Si « Redacted » parle tout de même un peu du cas particulier de l'Irak, c'est lorsque De Palma s'attache à mettre en lumière non seulement la bêtise des soldats, mais aussi leur manque de connaissance de la région, leur absence de respect pour la population et ses coutumes (en montrant les séances de fouille corporelle au barrage routier, effectuées par de gros Américains goguenards, y compris sur les femmes musulmanes), et progressivement leur haine des « hajis », ces « connards de nègres » qui ne sont même pas reconnaissants pour la démocratie qu'ils leur apportent. C’est aussi leur croyance en la suprématie de leur langue, l'anglais, qu'ils aboient à la tête des gens comme si c'était une langue mondiale que seuls les plus imbéciles ne pouvaient comprendre, ou encore leur croyance en l'universalité des gestes pseudo-internationaux, faisant « stop » de la main à un barrage, et s'étonnant du résultat.

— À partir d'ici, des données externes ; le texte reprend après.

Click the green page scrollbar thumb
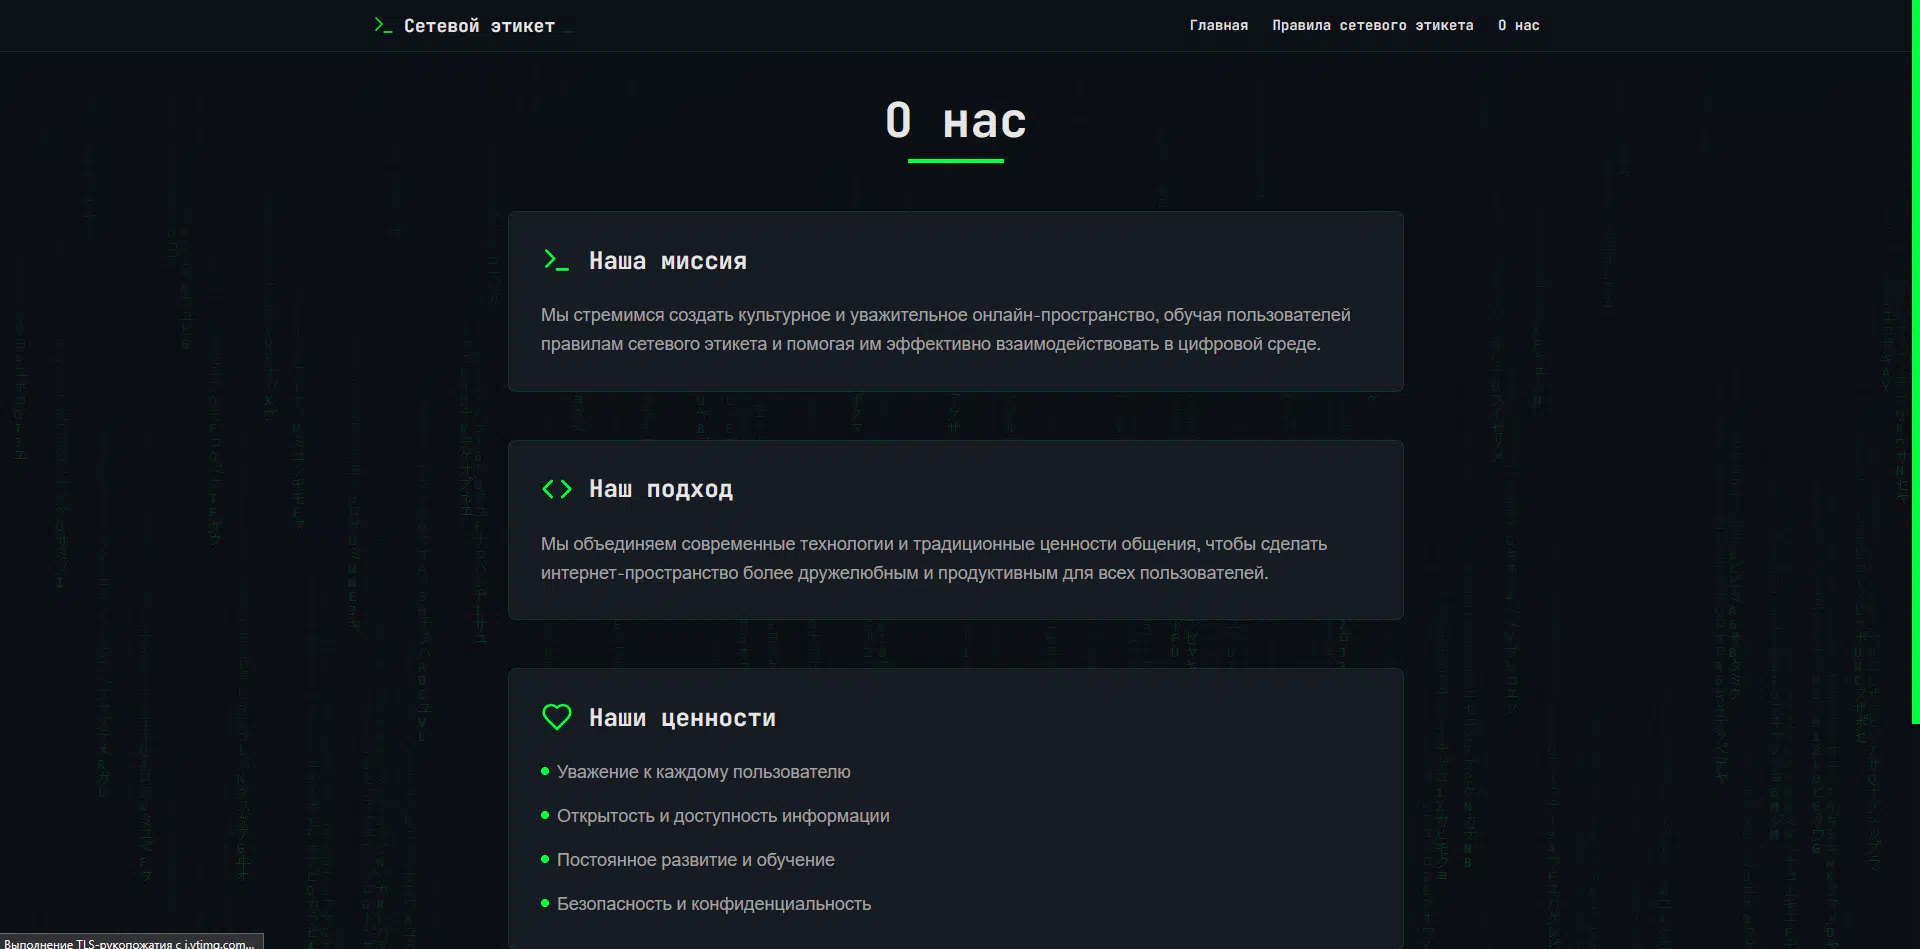The width and height of the screenshot is (1920, 949). [1915, 361]
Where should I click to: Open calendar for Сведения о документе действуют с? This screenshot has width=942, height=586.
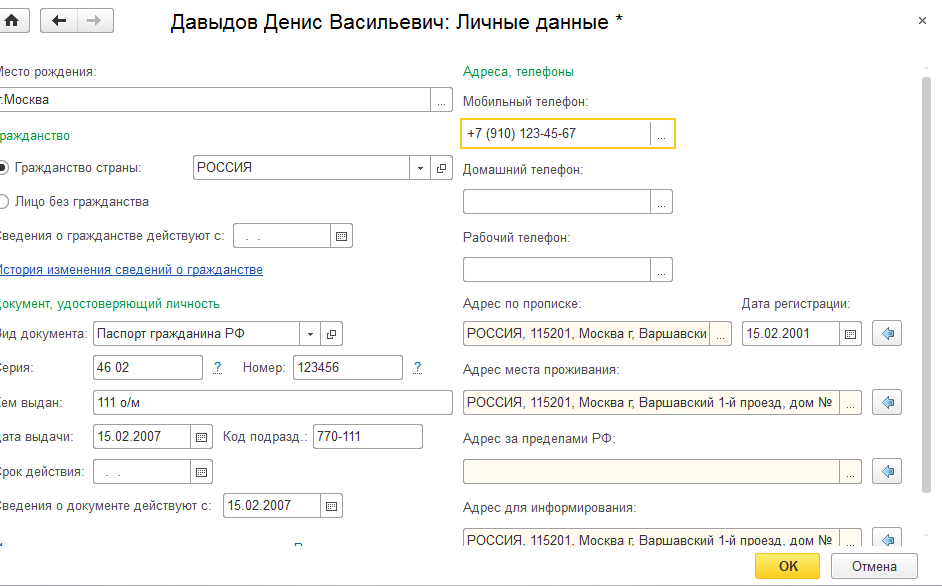[x=332, y=506]
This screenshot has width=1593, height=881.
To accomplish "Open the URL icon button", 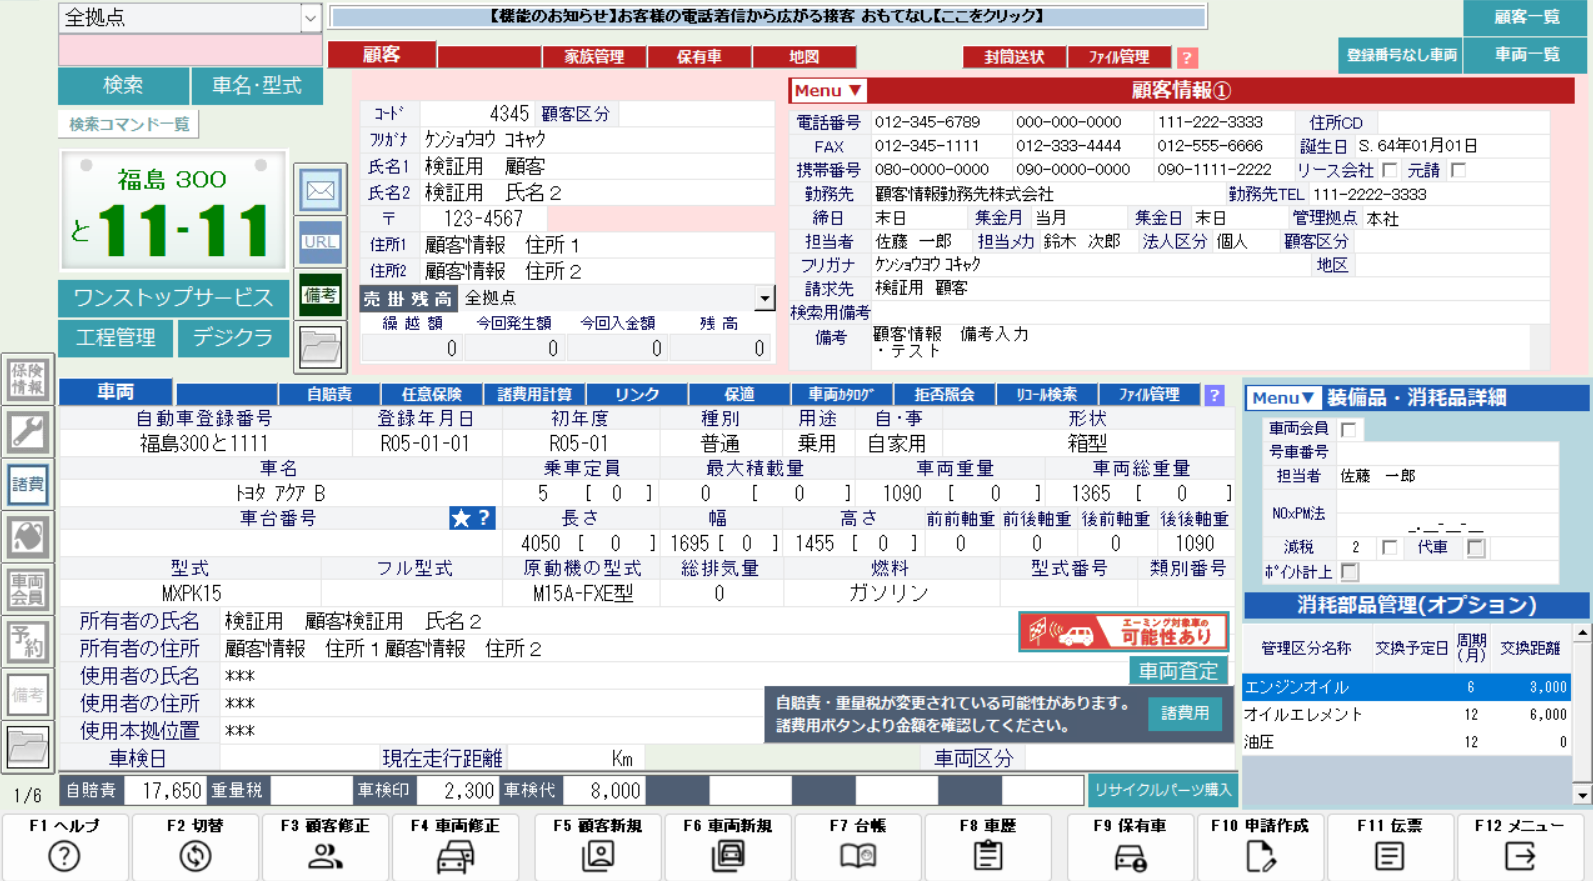I will 320,243.
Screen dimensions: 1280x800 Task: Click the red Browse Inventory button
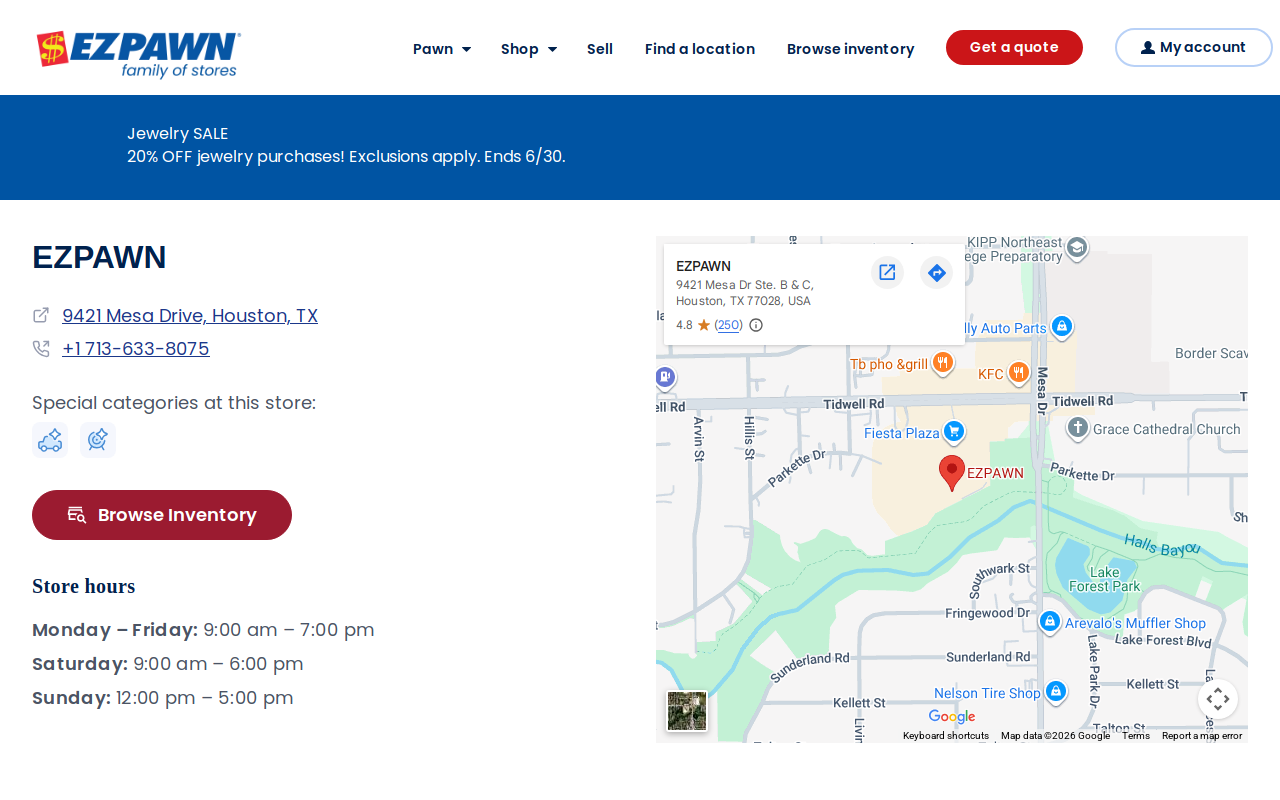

1Il est dommage de devoir défendre un film qui ne peut le faire lui-même, tellement il est piégé de l'intérieur, dynamité par son dispositif et par ses propres incartades à ce procédé. La solution, pour respecter la vérité et se rapprocher des faits au plus près pour établir une réelle dénonciation, serait de chercher le recul, à l'inverse du film, et de placer la responsabilité plus haut que sur la tête de simples soldats, condamnés comme crétins dès le début du film. Le non-respect de la justice, l'établissement d’une zone de non-droit, la pression mise sur les engagés, leur jeune âge et leur manque de formation et d’informations, l'encouragement à la violence et à la brutalité (confirmée dans les cas de torture, depuis Abu-Ghraib, jusqu'à Guantanamo) découlant des ordres donnés à plus haut niveau sous le couvert et le prétexte de « guerre contre le terrorisme » sont les sujets à côté desquels le film passe, ramenant la situation décrite à un « fait divers » à la limite de confirmer les allégations du haut commandement et de la Maison-Blanche, que ces actes n'étaient que des faits isolés, dus à quelques éléments « rogues ».

La vérité est ailleurs et est connue, des livres comme « Collateral Damage » de Seymour Hersch, pour n’en citer qu’un, ainsi que des infos en grand nombre sont disponibles pour qui veut s'informer, mais pour la majorité du public que cette histoire n'intéresse pas, il faut recourir à d'autres méthodes, comme la fiction, au risque de produire un film choc, mais creux. Le cinéaste s’explique sur son objectif : « La véritable histoire de notre guerre en Irak a été « éditée » par des organes de presse écrite et audiovisuelle grand public ». « Édité », c’est-à-dire censuré, incomplet. Selon lui, les États-Unis n’ont pas encore vu les « vraies » images de la guerre en Irak. Sans ces images, c’est l’autre discours, celui du courage, de la bravoure des troupes, qui domine. Sans elles, il y aura encore des gens aux États-Unis pour croire en la mission pacificatrice des forces d’occupation en Irak et en l’intégrité des hommes en armes. Il lui fallait contrebalancer la vérité officielle par une autre, plus proche de la réalité la plus crue. Le film fait alors appel aux tripes du public et exige de lui une réaction viscérale là où un discours est jugé vaincu d’avance. Prétendant dénoncer la violence d’une part et la pornographie de l’image d’autre part, il sombre avec complaisance dans la présentation brute de la violence et ne se distingue qu’à peine des snuff movies qui l’ont inspiré. On peut se demander à qui s’adresse le film et quel effet il espère avoir sur le public. Ceux intéressés par le sujet seront remués par les images, mais, si la crudité des actes et des paroles ravira les autres, les amateurs de films chocs, ce sera aux dépens d’un quelconque discours.

« La passion pour le réel doit-elle alors être rejetée en tant que telle ? Certainement pas, une fois que l’on souscrit à cette analyse: la seule attitude possible consiste à refuser de mener cette passion jusqu’à son terme afin de « sauver les apparences ». Car le problème de la passion pour le réel, au XXesiècle, n’est pas la passion pour le réel en tant que telle, mais plutôt qu’il s’est agi d’une fausse passion, dont l’impitoyable quête, cette poursuite du réel derrière les apparences, était le stratagème suprême visant précisément à éviter sa rencontre» Slavoj Zizek, «Bienvenue dans le désert du réel », p.49.